This workshop, sponsored jointly by the national BioQUEST curriculum consortium and QUBES (Quantitative Undergraduate Biology Education and Synthesis) network, focused on developing innovative undergraduate research experiences (UREs) for students in math and science classes. The workshop will continue as a faculty mentoring network through the fall, helping UMW faculty connect with collaborators across the country to plan or implement UREs during the fall semester. The UMW faculty participating are Dr. Michelle Anderson (Biology), Katie Bjornen (Biology), Dr. Eric Dyreson (Mathematics) and Dr. Joseph Eason (Mathematics). The UMW team will be participating in a faculty group focused on implementing multi-course URE’s in order to bring more undergraduate research into their courses.
The BioQUEST Curriculum Consortium is a community of scientists, educators and learners of all ages who are interested in supporting biology education that reflects realistic scientific practices. QUBES is an NSF-funded project built around a virtual center that provides logistical, intellectual, and community support for innovative and exciting ways of teaching quantitative biology education. During the summer portion of the workshop, UMW faculty learned about numerous tools and networks designed to help faculty bring research experiences to their students.
One of the tools presented was the Biodiversity Literacy in Undergraduate Education (BLUE) Data network, which facilitates moving museum specimen data online for easier access to useful data tools for students and professors. The data is open source and available online and is cataloged by date so that you can look for specific times to better understand how the data changes over time.
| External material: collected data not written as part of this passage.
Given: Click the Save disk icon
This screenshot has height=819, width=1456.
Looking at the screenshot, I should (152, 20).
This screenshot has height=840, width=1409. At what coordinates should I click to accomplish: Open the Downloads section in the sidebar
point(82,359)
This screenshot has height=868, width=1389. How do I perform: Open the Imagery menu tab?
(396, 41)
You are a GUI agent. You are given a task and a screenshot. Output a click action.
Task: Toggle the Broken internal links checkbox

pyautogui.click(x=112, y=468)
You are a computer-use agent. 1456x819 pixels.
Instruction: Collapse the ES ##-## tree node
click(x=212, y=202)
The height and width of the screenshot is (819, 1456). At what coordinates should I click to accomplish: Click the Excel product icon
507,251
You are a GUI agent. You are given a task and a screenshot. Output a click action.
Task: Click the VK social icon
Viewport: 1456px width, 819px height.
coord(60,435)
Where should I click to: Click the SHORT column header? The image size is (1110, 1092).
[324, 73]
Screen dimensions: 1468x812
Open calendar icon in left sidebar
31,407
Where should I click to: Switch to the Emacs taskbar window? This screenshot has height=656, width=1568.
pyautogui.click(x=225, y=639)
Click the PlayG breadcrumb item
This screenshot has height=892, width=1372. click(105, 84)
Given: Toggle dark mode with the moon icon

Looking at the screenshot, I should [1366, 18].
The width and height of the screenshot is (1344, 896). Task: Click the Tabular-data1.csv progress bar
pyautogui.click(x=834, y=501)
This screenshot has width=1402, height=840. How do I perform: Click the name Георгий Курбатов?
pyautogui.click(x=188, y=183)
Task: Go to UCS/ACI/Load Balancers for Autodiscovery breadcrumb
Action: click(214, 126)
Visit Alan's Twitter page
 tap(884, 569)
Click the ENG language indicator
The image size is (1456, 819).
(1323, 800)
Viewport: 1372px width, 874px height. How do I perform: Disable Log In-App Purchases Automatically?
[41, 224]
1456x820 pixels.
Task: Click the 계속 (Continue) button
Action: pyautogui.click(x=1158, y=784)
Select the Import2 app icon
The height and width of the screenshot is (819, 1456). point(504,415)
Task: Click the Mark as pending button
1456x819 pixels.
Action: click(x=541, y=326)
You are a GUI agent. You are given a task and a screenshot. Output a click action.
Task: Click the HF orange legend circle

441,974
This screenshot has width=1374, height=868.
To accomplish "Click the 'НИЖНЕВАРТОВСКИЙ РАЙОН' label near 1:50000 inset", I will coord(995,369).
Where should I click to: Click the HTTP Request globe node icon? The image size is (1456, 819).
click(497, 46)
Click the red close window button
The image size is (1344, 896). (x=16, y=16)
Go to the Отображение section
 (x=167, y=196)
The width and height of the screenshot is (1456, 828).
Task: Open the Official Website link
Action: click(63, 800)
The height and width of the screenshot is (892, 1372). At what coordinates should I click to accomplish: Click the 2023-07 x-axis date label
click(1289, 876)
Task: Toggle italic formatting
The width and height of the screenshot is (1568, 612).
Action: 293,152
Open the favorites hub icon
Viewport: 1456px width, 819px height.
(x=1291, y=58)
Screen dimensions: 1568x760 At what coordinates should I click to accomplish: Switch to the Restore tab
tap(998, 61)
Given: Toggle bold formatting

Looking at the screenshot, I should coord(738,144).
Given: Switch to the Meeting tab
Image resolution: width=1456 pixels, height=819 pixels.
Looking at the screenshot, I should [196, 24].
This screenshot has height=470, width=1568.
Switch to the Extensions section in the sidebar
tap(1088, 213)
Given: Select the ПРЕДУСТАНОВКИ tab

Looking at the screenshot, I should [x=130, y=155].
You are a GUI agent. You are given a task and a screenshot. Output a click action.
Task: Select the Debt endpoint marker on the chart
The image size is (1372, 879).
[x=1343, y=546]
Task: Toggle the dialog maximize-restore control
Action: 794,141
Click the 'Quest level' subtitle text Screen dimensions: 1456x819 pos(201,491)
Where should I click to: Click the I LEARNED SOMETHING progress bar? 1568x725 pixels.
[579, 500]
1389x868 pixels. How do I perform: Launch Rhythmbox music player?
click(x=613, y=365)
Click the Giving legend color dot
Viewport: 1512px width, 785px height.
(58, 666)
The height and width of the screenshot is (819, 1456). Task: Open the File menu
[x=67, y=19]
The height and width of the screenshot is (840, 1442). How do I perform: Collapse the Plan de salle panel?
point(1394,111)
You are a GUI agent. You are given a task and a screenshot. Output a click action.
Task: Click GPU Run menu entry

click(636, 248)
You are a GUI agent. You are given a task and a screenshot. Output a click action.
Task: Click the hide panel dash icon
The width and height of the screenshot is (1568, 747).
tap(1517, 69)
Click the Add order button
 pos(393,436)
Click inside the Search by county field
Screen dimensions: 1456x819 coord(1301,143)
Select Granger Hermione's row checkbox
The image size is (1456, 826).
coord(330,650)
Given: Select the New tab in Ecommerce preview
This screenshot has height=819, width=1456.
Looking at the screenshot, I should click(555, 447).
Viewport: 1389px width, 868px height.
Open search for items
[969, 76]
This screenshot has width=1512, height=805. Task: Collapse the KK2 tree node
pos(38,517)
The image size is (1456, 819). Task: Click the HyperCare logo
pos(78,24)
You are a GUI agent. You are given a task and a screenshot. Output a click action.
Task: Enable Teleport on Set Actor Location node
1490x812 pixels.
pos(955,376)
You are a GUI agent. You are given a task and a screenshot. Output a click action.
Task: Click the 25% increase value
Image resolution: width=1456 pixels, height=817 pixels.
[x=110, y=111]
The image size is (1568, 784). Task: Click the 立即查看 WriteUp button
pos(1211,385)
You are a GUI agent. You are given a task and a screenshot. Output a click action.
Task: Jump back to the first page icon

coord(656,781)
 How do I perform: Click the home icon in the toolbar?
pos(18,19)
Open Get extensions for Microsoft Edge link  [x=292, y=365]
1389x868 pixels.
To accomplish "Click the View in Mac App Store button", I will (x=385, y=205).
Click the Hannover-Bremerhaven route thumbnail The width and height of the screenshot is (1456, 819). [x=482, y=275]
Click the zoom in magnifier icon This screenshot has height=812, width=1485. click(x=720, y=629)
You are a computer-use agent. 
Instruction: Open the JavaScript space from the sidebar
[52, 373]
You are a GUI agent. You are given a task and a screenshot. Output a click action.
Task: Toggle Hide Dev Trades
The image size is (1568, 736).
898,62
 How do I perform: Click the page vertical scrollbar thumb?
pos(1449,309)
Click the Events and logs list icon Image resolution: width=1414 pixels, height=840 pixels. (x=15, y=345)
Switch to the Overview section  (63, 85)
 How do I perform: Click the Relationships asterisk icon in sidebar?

Because three of the faculty are teaching linked honors courses, they chose to participate in the group that is focused on implementing multi-course CUREs (Course-based Undergraduate Research Experiences). Katie Bjornen is teaching HONR 194X, “You and Your Genome”, which is linked with Eric Dyreson’s HONR 194Y, “Your Genome on Mathematics.” In these linked courses, students will first learn about DNA and the biology involved with studying and understanding its importance. In the second course, students will apply probability to what they have learned in the first course in order to learn the subject of probability.
Joseph Eason is teaching HONR 194AA, “Mathematical Disasters,” which is linked with and follows HONR 194Z, “A Series of Unfortunate Geological Events,” where students will first learn about Geology and natural disasters while collecting data, which they will then analyze, and use to write probabilistic models in Mathematical Disasters.
Michelle Anderson and Eric Dyreson are also working to link quantitative ecology and wildlife UREs across multiple upper-division math and science courses this fall, including BIOE 370 Ecology, WILD 471 Wildlife Ecology & Management, STAT 233 Biostatistics, and STAT 335 Advanced Field Statistics. The URE topics in these classes include plant-pollinator interactions, forest stand dynamics in relation to climate, lichen landscape diversity, mosquito disease surveillance, and wildlife population monitoring.
Several of these projects are in collaboration with students at other campuses across the United States through the Ecological Research as Education Network (EREN), and involve exploration of open-source, big data from the National Ecological Observatory Network (NEON).
All of the professors hope that they can help bring exciting undergraduate research experiences to UMW students by participating in the Cultivating Scientific Curiosity workshop.